--- Your task ---
All of the records should be given again verbatim.

[Records contained in a dataset]

########################################

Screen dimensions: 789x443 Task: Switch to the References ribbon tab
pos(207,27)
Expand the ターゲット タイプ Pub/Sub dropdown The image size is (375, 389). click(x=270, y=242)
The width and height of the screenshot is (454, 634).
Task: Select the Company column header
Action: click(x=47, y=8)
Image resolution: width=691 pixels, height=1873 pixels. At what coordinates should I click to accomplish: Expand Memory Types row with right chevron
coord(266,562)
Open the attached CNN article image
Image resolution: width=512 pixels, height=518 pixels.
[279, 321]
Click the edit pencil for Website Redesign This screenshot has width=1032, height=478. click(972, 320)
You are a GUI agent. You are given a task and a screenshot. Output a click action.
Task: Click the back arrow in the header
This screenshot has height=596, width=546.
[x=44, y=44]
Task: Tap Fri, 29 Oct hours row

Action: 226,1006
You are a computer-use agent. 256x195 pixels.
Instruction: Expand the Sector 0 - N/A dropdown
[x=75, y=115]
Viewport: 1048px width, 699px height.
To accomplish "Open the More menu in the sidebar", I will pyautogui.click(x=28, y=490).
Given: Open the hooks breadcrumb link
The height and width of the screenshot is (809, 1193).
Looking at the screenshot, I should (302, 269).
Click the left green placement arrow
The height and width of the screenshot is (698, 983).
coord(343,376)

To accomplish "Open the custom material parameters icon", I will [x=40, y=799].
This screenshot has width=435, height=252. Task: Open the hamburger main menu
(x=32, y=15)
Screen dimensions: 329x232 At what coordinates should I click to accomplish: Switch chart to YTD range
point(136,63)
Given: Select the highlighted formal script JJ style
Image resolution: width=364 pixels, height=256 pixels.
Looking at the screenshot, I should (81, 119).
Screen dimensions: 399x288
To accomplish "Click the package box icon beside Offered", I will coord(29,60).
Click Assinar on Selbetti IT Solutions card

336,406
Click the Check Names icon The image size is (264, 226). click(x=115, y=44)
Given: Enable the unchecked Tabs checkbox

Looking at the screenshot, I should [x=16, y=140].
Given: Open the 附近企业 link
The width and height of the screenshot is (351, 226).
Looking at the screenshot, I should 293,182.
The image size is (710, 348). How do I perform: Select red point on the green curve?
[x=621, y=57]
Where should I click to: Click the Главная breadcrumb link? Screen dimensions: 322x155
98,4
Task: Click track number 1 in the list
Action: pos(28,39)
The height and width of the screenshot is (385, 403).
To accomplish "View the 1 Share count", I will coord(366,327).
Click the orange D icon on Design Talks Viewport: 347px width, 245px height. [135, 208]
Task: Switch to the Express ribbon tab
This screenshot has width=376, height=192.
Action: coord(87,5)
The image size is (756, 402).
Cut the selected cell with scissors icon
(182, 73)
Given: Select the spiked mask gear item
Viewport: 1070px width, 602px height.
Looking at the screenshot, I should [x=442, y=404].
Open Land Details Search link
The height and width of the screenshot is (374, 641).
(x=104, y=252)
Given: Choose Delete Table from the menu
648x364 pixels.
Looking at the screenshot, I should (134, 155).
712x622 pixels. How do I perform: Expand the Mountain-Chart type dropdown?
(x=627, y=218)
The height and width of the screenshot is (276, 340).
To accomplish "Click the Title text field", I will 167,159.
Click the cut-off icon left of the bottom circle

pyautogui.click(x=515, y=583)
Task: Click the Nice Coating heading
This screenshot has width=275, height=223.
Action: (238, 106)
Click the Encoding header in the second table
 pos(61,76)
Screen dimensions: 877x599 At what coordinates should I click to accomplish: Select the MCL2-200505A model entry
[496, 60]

########################################

--- Result for this exercise ---
Screen dimensions: 789x443 Task: Switch to the References ribbon tab
pos(207,27)
Expand the ターゲット タイプ Pub/Sub dropdown The image size is (375, 389). click(x=270, y=242)
The width and height of the screenshot is (454, 634).
Task: Select the Company column header
Action: click(x=47, y=8)
Image resolution: width=691 pixels, height=1873 pixels. At what coordinates should I click to accomplish: Expand Memory Types row with right chevron
coord(266,562)
Open the attached CNN article image
Image resolution: width=512 pixels, height=518 pixels.
[279, 321]
Click the edit pencil for Website Redesign This screenshot has width=1032, height=478. click(972, 320)
You are a GUI agent. You are given a task and a screenshot. Output a click action.
Task: Click the back arrow in the header
This screenshot has height=596, width=546.
[x=44, y=44]
Task: Tap Fri, 29 Oct hours row

Action: 226,1006
You are a computer-use agent. 256x195 pixels.
Instruction: Expand the Sector 0 - N/A dropdown
[x=75, y=115]
Viewport: 1048px width, 699px height.
To accomplish "Open the More menu in the sidebar", I will pyautogui.click(x=28, y=490).
Given: Open the hooks breadcrumb link
The height and width of the screenshot is (809, 1193).
Looking at the screenshot, I should (302, 269).
Click the left green placement arrow
The height and width of the screenshot is (698, 983).
coord(343,376)

To accomplish "Open the custom material parameters icon", I will [x=40, y=799].
This screenshot has width=435, height=252. Task: Open the hamburger main menu
(x=32, y=15)
Screen dimensions: 329x232 At what coordinates should I click to accomplish: Switch chart to YTD range
point(136,63)
Given: Select the highlighted formal script JJ style
Image resolution: width=364 pixels, height=256 pixels.
Looking at the screenshot, I should (81, 119).
Screen dimensions: 399x288
To accomplish "Click the package box icon beside Offered", I will coord(29,60).
Click Assinar on Selbetti IT Solutions card

336,406
Click the Check Names icon The image size is (264, 226). click(x=115, y=44)
Given: Enable the unchecked Tabs checkbox

Looking at the screenshot, I should [x=16, y=140].
Given: Open the 附近企业 link
The width and height of the screenshot is (351, 226).
Looking at the screenshot, I should 293,182.
The image size is (710, 348). How do I perform: Select red point on the green curve?
[x=621, y=57]
Where should I click to: Click the Главная breadcrumb link? Screen dimensions: 322x155
98,4
Task: Click track number 1 in the list
Action: pos(28,39)
The height and width of the screenshot is (385, 403).
To accomplish "View the 1 Share count", I will coord(366,327).
Click the orange D icon on Design Talks Viewport: 347px width, 245px height. [135, 208]
Task: Switch to the Express ribbon tab
This screenshot has width=376, height=192.
Action: coord(87,5)
The image size is (756, 402).
Cut the selected cell with scissors icon
(182, 73)
Given: Select the spiked mask gear item
Viewport: 1070px width, 602px height.
Looking at the screenshot, I should [x=442, y=404].
Open Land Details Search link
The height and width of the screenshot is (374, 641).
(x=104, y=252)
Given: Choose Delete Table from the menu
648x364 pixels.
Looking at the screenshot, I should (134, 155).
712x622 pixels. How do I perform: Expand the Mountain-Chart type dropdown?
(x=627, y=218)
The height and width of the screenshot is (276, 340).
To accomplish "Click the Title text field", I will 167,159.
Click the cut-off icon left of the bottom circle

pyautogui.click(x=515, y=583)
Task: Click the Nice Coating heading
This screenshot has width=275, height=223.
Action: (238, 106)
Click the Encoding header in the second table
 pos(61,76)
Screen dimensions: 877x599 At what coordinates should I click to accomplish: Select the MCL2-200505A model entry
[496, 60]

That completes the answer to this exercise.